Fig. 8. RNA-seq analysis of bone marrow samples focusing on the comparison between GC and FL mice.

a Cluster analysis of DEGs based on the k-means method. b Cluster-specific GO enrichment analysis. GO terms related to erythropoiesis (marked with a pink background) and the immune system (marked with an orange background) are enriched in Clusters I and II, respectively. The number of genes and the adjusted p values are shown. c Venn diagram of downregulated DEGs in the bone marrow for the FL-WT vs. GC-WT (green) and FL-KO vs. GC-KO (orange) comparisons. d GO analysis of downregulated DEGs for the FL-WT vs. GC-WT (upper rows) and FL-KO vs. GC-KO (lower rows) comparisons. GO terms related to erythropoiesis are marked with a pink background. The number of genes and the adjusted p values are shown. e Heatmap of the relative expression of erythroid-related genes downregulated in comparisons of FL-WT vs. GC-WT (left two columns) and FL-KO vs. GC-KO (right two columns). The mean value obtained for each gene in GC-WT mice was set to one.　Downregulated DEGs in both the FL-WT vs. GC-WT and FL-KO vs. GC-KO comparisons are coloured blue. f, g Dot plot of the expression of representative erythroid-related genes. Dots represent individual animals. Means are shown in the plots. *p < 0.05.
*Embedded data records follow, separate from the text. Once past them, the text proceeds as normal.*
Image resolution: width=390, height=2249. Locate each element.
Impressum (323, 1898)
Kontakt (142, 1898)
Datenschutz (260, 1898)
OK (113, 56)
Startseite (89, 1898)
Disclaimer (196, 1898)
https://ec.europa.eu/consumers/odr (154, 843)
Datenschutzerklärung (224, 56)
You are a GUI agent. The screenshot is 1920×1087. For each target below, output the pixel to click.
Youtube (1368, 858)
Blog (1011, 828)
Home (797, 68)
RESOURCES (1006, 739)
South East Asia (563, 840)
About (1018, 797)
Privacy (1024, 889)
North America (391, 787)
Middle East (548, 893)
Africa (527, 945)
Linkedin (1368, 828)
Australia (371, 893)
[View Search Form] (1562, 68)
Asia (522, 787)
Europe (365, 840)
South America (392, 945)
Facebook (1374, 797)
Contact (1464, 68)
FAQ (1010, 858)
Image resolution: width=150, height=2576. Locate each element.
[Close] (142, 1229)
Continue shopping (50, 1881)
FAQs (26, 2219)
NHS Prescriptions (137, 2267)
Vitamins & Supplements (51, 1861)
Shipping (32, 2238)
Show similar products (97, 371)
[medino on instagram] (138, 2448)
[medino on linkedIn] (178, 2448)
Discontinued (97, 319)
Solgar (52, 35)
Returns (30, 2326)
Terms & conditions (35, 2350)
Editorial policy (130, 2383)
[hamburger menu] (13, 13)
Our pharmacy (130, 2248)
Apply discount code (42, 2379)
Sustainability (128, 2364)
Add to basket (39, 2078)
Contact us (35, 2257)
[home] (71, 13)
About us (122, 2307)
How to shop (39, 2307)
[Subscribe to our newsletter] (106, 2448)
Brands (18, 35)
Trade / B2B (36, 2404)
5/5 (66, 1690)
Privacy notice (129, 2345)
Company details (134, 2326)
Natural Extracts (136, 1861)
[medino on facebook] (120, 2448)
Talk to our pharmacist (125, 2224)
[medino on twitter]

Fig. 9. RNA-seq analysis of bone marrow samples focusing on the comparison between WT and Nrf2-KO mice.

a Venn diagram of three sets of downregulated DEGs from the GC-KO vs. GC-WT (pink), FL-KO vs. FL-WT (blue) and FL-WT vs. GC-WT (green) comparisons. The numbers of genes in each section are shown. The green number represents the number of overlapping DEGs among all three comparisons. The number of downregulated genes in the FL-WT vs. GC-WT comparison that overlap with those in the GC-KO vs. GC-WT (pink) and FL-KO vs. FL-WT (blue) comparisons, excluding DEGs in the triple overlapping region, are indicated by red and blue, respectively. b GO analysis of downregulated DEGs from the GC-KO vs. GC-WT (upper rows) and FL-KO vs. FL-WT (lower rows) comparisons. The number of genes and the adjusted p values are shown. c Heatmap of the relative expression of 105 genes categorised as “immune system process” among the downregulated DEGs from the GC-KO vs. GC-WT comparison. d Overlapping downregulated DEGs with adjusted P values for the FL-WT vs. GC-WT, GC-KO vs. GC-WT, and FL-KO vs. FL-WT comparisons. Red, blue and green correspond to the genes in (a). Daggers indicate genes encoding immunoglobulin, and double daggers indicate genes encoding factors related to immune system processes. e Dot plot of the expression levels of the Back2 and Rag1 genes. Dots represent individual animals. Means are shown in the plots. *p < 0.05.

Fig. 10. Changes in the expression of Nrf2 target genes.

a, b Heatmap of the relative expression of Nrf2 target genes in the bone marrow (a) and spleen (b) from GC-WT, FL-WT, GC-KO and FL-KO mice. The mean value of each gene in GC-WT mice was set to one in each panel. c Dot plot of the expression of the Gclm, Gclc, Nqo1 and Srxn1 genes in the bone marrow. Dots represent individual animals. Means are shown in the plots. *p < 0.05. d Box-and-dot plots of the expression of Sclm, Gclc, Nqo1 and Smarca4 genes in the bone marrows. One-sided Wilcoxon rank sum tests were performed to evaluate the differences between Nrf2-KO and control WT mice in the ground (left part in each panel) and spaceflight (right part) conditions. *P < 0.05.